What you will do
Copy all of the data that follows without altering a word.

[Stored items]
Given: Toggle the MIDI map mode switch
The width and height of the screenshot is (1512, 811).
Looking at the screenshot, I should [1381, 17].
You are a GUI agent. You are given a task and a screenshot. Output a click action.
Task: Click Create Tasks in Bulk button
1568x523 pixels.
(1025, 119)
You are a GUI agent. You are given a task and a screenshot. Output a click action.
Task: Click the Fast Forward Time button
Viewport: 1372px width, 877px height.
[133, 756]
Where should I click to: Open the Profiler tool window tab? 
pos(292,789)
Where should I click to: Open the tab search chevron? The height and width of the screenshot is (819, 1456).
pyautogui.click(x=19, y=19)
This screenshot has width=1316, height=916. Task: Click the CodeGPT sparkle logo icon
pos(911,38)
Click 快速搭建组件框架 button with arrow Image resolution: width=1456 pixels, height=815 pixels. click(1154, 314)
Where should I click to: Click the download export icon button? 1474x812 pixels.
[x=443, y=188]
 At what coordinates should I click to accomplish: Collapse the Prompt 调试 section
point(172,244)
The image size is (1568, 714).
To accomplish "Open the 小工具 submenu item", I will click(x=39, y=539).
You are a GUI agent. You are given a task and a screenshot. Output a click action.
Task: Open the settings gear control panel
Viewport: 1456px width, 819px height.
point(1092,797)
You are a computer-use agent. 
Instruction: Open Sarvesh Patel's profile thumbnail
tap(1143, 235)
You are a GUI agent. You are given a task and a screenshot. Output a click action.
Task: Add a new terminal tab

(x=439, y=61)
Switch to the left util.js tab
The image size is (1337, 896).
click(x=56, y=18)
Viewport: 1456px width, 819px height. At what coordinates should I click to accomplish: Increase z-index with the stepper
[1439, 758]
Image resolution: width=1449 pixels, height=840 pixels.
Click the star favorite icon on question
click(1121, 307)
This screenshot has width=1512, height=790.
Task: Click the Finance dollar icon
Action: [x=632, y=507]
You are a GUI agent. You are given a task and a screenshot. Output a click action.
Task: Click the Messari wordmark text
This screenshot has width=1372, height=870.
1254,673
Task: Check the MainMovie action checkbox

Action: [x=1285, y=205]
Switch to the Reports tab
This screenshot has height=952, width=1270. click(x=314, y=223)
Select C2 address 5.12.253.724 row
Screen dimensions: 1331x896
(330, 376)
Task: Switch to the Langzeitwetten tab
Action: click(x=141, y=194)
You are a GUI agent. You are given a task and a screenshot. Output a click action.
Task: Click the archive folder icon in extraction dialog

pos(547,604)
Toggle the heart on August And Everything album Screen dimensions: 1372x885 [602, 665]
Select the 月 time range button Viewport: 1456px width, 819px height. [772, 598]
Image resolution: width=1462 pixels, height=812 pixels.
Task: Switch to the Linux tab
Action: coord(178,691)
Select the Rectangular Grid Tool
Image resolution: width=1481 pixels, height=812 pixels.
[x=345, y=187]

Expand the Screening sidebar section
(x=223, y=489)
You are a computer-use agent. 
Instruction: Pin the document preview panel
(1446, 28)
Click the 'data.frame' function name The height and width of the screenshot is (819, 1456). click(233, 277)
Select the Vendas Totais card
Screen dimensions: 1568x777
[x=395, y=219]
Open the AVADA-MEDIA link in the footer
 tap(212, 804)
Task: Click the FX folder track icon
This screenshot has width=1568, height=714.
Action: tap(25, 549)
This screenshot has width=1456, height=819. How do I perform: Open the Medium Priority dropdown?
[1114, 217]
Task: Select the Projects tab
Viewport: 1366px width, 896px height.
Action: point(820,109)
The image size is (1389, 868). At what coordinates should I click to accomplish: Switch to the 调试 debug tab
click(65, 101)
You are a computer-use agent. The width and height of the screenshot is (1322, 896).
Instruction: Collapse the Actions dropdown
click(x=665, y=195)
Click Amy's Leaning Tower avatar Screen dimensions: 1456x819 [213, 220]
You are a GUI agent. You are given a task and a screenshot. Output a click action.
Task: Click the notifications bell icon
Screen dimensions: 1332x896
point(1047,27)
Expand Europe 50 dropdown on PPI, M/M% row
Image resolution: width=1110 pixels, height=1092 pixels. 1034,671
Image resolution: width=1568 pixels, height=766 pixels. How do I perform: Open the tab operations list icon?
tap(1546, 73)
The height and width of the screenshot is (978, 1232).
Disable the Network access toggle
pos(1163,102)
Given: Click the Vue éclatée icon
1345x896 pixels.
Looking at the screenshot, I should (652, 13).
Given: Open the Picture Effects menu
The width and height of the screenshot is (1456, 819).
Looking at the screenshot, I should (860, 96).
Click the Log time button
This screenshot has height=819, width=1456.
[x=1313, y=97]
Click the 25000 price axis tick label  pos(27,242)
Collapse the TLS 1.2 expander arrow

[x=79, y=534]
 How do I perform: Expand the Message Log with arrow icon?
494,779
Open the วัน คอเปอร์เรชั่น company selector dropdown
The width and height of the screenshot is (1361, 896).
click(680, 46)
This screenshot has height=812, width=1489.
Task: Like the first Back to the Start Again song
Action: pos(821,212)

Exercise output
Given: Toggle the MIDI map mode switch
The width and height of the screenshot is (1512, 811).
Looking at the screenshot, I should [1381, 17].
You are a GUI agent. You are given a task and a screenshot. Output a click action.
Task: Click Create Tasks in Bulk button
1568x523 pixels.
(1025, 119)
You are a GUI agent. You are given a task and a screenshot. Output a click action.
Task: Click the Fast Forward Time button
Viewport: 1372px width, 877px height.
[133, 756]
Where should I click to: Open the Profiler tool window tab? 
pos(292,789)
Where should I click to: Open the tab search chevron? The height and width of the screenshot is (819, 1456).
pyautogui.click(x=19, y=19)
This screenshot has width=1316, height=916. Task: Click the CodeGPT sparkle logo icon
pos(911,38)
Click 快速搭建组件框架 button with arrow Image resolution: width=1456 pixels, height=815 pixels. click(1154, 314)
Where should I click to: Click the download export icon button? 1474x812 pixels.
[x=443, y=188]
 At what coordinates should I click to accomplish: Collapse the Prompt 调试 section
point(172,244)
The image size is (1568, 714).
To accomplish "Open the 小工具 submenu item", I will click(x=39, y=539).
You are a GUI agent. You are given a task and a screenshot. Output a click action.
Task: Open the settings gear control panel
Viewport: 1456px width, 819px height.
point(1092,797)
You are a computer-use agent. 
Instruction: Open Sarvesh Patel's profile thumbnail
tap(1143, 235)
You are a GUI agent. You are given a task and a screenshot. Output a click action.
Task: Add a new terminal tab

(x=439, y=61)
Switch to the left util.js tab
The image size is (1337, 896).
click(x=56, y=18)
Viewport: 1456px width, 819px height. At what coordinates should I click to accomplish: Increase z-index with the stepper
[1439, 758]
Image resolution: width=1449 pixels, height=840 pixels.
Click the star favorite icon on question
click(1121, 307)
This screenshot has width=1512, height=790.
Task: Click the Finance dollar icon
Action: [x=632, y=507]
You are a GUI agent. You are given a task and a screenshot. Output a click action.
Task: Click the Messari wordmark text
This screenshot has width=1372, height=870.
1254,673
Task: Check the MainMovie action checkbox

Action: [x=1285, y=205]
Switch to the Reports tab
This screenshot has height=952, width=1270. click(x=314, y=223)
Select C2 address 5.12.253.724 row
Screen dimensions: 1331x896
(330, 376)
Task: Switch to the Langzeitwetten tab
Action: click(x=141, y=194)
You are a GUI agent. You are given a task and a screenshot. Output a click action.
Task: Click the archive folder icon in extraction dialog

pos(547,604)
Toggle the heart on August And Everything album Screen dimensions: 1372x885 [602, 665]
Select the 月 time range button Viewport: 1456px width, 819px height. [772, 598]
Image resolution: width=1462 pixels, height=812 pixels.
Task: Switch to the Linux tab
Action: coord(178,691)
Select the Rectangular Grid Tool
Image resolution: width=1481 pixels, height=812 pixels.
[x=345, y=187]

Expand the Screening sidebar section
(x=223, y=489)
You are a computer-use agent. 
Instruction: Pin the document preview panel
(1446, 28)
Click the 'data.frame' function name The height and width of the screenshot is (819, 1456). click(233, 277)
Select the Vendas Totais card
Screen dimensions: 1568x777
[x=395, y=219]
Open the AVADA-MEDIA link in the footer
 tap(212, 804)
Task: Click the FX folder track icon
This screenshot has width=1568, height=714.
Action: tap(25, 549)
This screenshot has width=1456, height=819. How do I perform: Open the Medium Priority dropdown?
[1114, 217]
Task: Select the Projects tab
Viewport: 1366px width, 896px height.
Action: point(820,109)
The image size is (1389, 868). At what coordinates should I click to accomplish: Switch to the 调试 debug tab
click(65, 101)
You are a computer-use agent. The width and height of the screenshot is (1322, 896).
Instruction: Collapse the Actions dropdown
click(x=665, y=195)
Click Amy's Leaning Tower avatar Screen dimensions: 1456x819 [213, 220]
You are a GUI agent. You are given a task and a screenshot. Output a click action.
Task: Click the notifications bell icon
Screen dimensions: 1332x896
point(1047,27)
Expand Europe 50 dropdown on PPI, M/M% row
Image resolution: width=1110 pixels, height=1092 pixels. 1034,671
Image resolution: width=1568 pixels, height=766 pixels. How do I perform: Open the tab operations list icon?
tap(1546, 73)
The height and width of the screenshot is (978, 1232).
Disable the Network access toggle
pos(1163,102)
Given: Click the Vue éclatée icon
1345x896 pixels.
Looking at the screenshot, I should (652, 13).
Given: Open the Picture Effects menu
The width and height of the screenshot is (1456, 819).
Looking at the screenshot, I should (860, 96).
Click the Log time button
This screenshot has height=819, width=1456.
[x=1313, y=97]
Click the 25000 price axis tick label  pos(27,242)
Collapse the TLS 1.2 expander arrow

[x=79, y=534]
 How do I perform: Expand the Message Log with arrow icon?
494,779
Open the วัน คอเปอร์เรชั่น company selector dropdown
The width and height of the screenshot is (1361, 896).
click(680, 46)
This screenshot has height=812, width=1489.
Task: Like the first Back to the Start Again song
Action: pos(821,212)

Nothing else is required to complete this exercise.